L’application est bien plus qu’un décalque de la section classique d’Apple Music, mais continue à faire grand place à un sigle qui semble fasciner le milieu « techno » : Dolby Atmos. Cette technologie amène un son certes spatialisé, mais le plus souvent aux timbres enrobés « crémeux », artificiels, comme en témoigne l’écoute de Shostakovitch par Kirill Petrenko ou du Zarathoustra de François-Xavier Roth. « Le procédé Atmos est spectaculaire et élaboré scientifiquement, mais requiert 30 haut-parleurs », nous explique Michel Forbes. « Grâce à un algorithme, on passe d’un “mix surround” à un “mix binaural” pour écouteurs. Avec 30 décisions à prendre ; les risques sont grands. » Le Dolby Atmos peut s’enlever dans les réglages du téléphone.

Exclusivités et recherche

Par rapport aux enjeux examinés mardi, le fer de lance d’Apple est un positionnement très efficace sur les exclusivités. Ainsi la 2e Symphonie de Mahler par Semyon Bychkov chez Pentatone, qui sort le 7 avril, est déjà disponible sur Apple classique. On y trouve des concerts récents du Philharmonique de Vienne avec Franz Welser-Möst, Daniel Barenboim, Tugan Sokhiev et Alain Altinoglu, du Philharmonique de New York, un excellent 1er Concerto de Beethoven avec Alice Sara Ott et Karina Canellakis.
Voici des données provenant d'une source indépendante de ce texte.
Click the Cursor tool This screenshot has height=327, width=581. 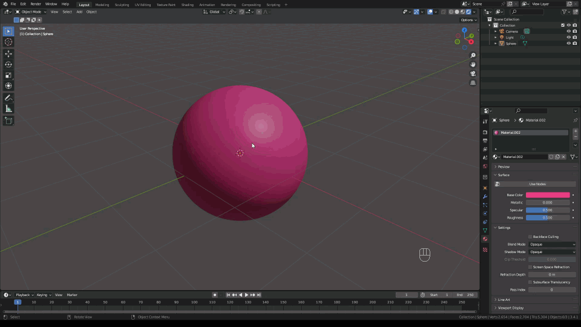(8, 42)
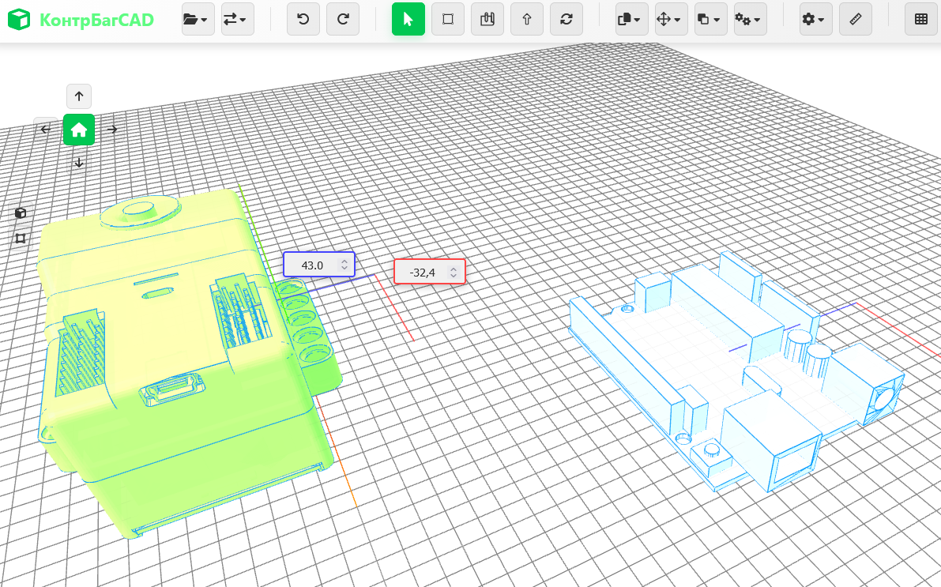Activate the square box selection tool
The image size is (941, 587).
(448, 20)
Mais à l’écoute d’une 7e Symphonie de Mahler de Daniel Barenboim à Vienne, même sur les confortables AirPods Max, on se souvient de la constatation de bon sens de Marc Zisman, de Qobuz : « Malgré une progression de l’utilisation via le téléphone, l’ordinateur reste le premier outil de nos clients. » Où se trouve le décodeur numérique analogique d’un streaming audiophile ? Sur un ordinateur branché à une chaîne… À moins que vous ne soyez en attente de votre Mercedes EQE avec option Dolby Atmos, une option d’écoute dont nous vous épargnerons le prix.

La plateforme d’écoute Idagio est dans les faits la première « victime » d’Apple classique. L’outil de recherche d’Apple est très souple, insensible aux particularités de langues et petites erreurs. Quand on cherche « Beethoven Symphonie 7 Karajan », on trouve ses multiples versions, alors que chez Idagio, il faut savoir louvoyer, ne chercher que la symphonie, puis sélectionner Karajan parmi les chefs.
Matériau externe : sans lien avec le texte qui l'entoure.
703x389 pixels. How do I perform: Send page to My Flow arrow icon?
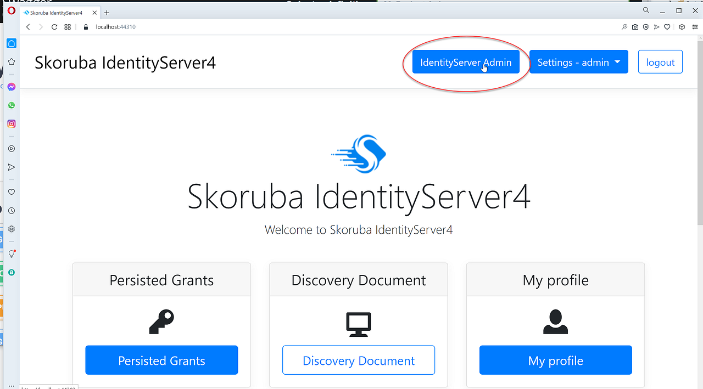click(656, 26)
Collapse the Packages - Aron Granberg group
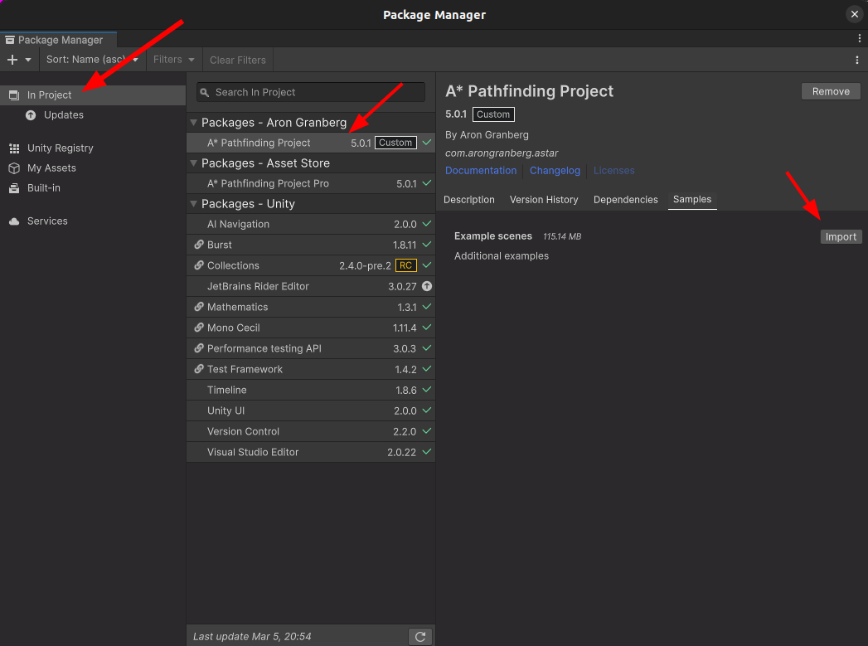Screen dimensions: 868x646 point(194,123)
Apple a aussi plus ou moins remédié aux défauts de Primephonic. Lorsqu’on cherche le Messie de Händel ou un opéra, les informations sortent certes en ordre variable (parfois les solistes, parfois l’orchestre, parfois le chef en tête), mais le chef n’est plus relégué à la fin, et on a une perception pragmatique des versions proposées. La taille des pochettes est cependant plus agréable chez Presto.

Le cœur de cible

Qobuz et Presto ont un flair plus juste du « cœur de cible » qui va s’intéresser en premier lieu au suivi de l’actualité des parutions. Apple, visant un public plus large, se veut rassurant par des listes d’indispensables. « Dans les plateformes généralistes, les listes de lecture représentent plus de 90 % des écoutes, alors que chez Idagio, plus de 30 % des écoutes résultent d’une recherche de l’auditeur », nous disait Till Janczukowicz, fondateur de la plateforme d’écoute.
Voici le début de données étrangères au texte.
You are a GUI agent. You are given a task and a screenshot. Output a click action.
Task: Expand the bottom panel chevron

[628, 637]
Apple a une logique de listes très ancrée. Ses listes de lecture sont balisées mur à mur par genres, par interprètes, par instruments, jusqu’à la flûte à bec. Les sections « chefs d’orchestre » et « solistes » reposent sur les légendes et non sur les vedettes de l’heure, qui tirent leur épingle du jeu partout ailleurs. Bibliothèques personnelles et autres listes d’écoute d’Apple classique s’importent dans Apple Music.

Le bilan est clair : Apple a fait du bon travail, mais Qobuz (au Québec en mai) et Presto peuvent sabler le champagne, car ils ont tous les atouts pour garder le « cœur de cible » de la clientèle classique pour trois raisons. D’abord, une intégration possible aux chaînes haute-fidélité. Ensuite, une clarté quant au format audio proposé. Enfin, l’accès chez Presto à 70 000 livrets numériques de disques et de plusieurs centaines de milliers chez Qobuz.

Quant à Apple, la proposition reste évolutive avec des questions en suspens : la vraie ouverture d’Apple classique à l’ordinateur et à Android se fera « plus tard », pour le premier et « bientôt » pour le second, sans plus de précisions. La plateforme spécifique n’induit pas un changement du type de rémunération pour les artistes, selon la réponse qui nous a été donnée, et une clarification sur la définition sonore semble loin d’être à l’ordre du jour.